_The task_: Drop the pictures; give again exactly the lines from the one holding "At what coordinates" through the end of the data.
::::::
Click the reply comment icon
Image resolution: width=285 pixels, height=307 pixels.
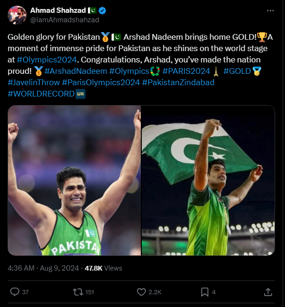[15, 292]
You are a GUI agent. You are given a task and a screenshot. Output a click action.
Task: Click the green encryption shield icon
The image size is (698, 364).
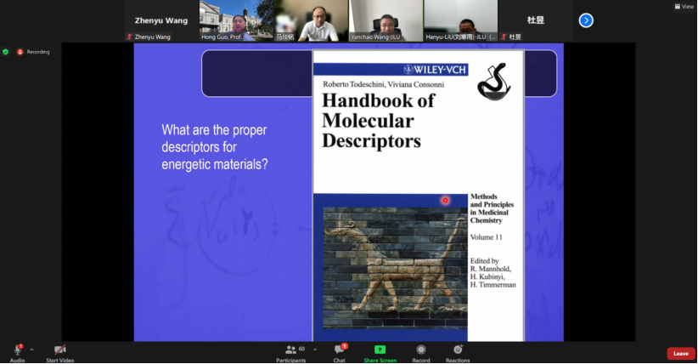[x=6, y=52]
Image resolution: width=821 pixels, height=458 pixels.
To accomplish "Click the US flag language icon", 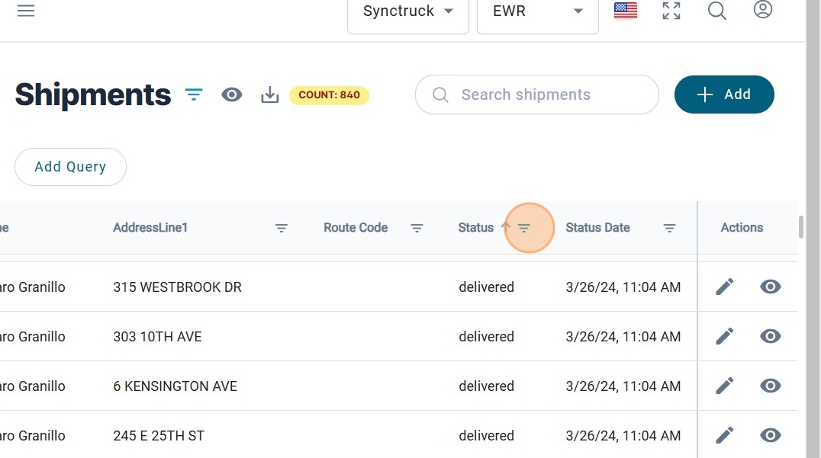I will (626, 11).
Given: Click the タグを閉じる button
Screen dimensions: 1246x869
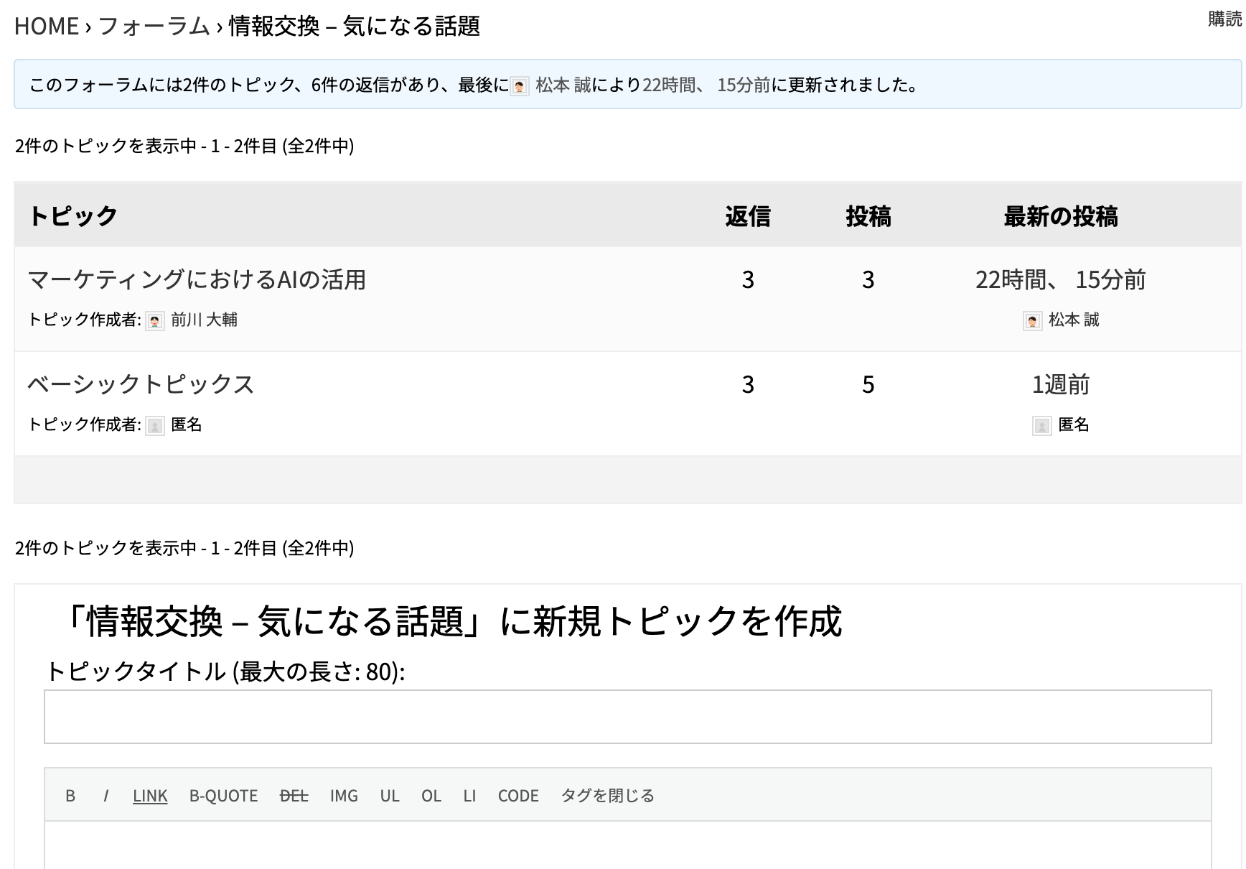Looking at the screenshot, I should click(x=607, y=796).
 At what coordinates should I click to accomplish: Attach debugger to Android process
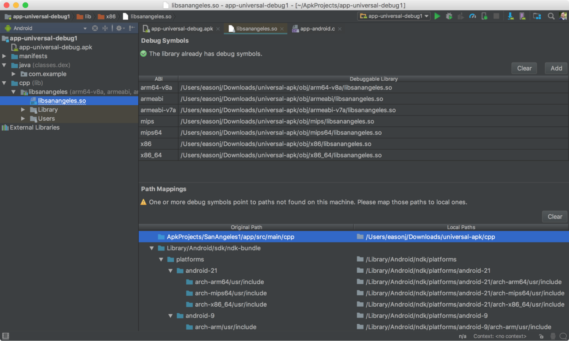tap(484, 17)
::::::
_Problem solution_:
 At what coordinates should I click to accomplish: Attach debugger to Android process
tap(484, 17)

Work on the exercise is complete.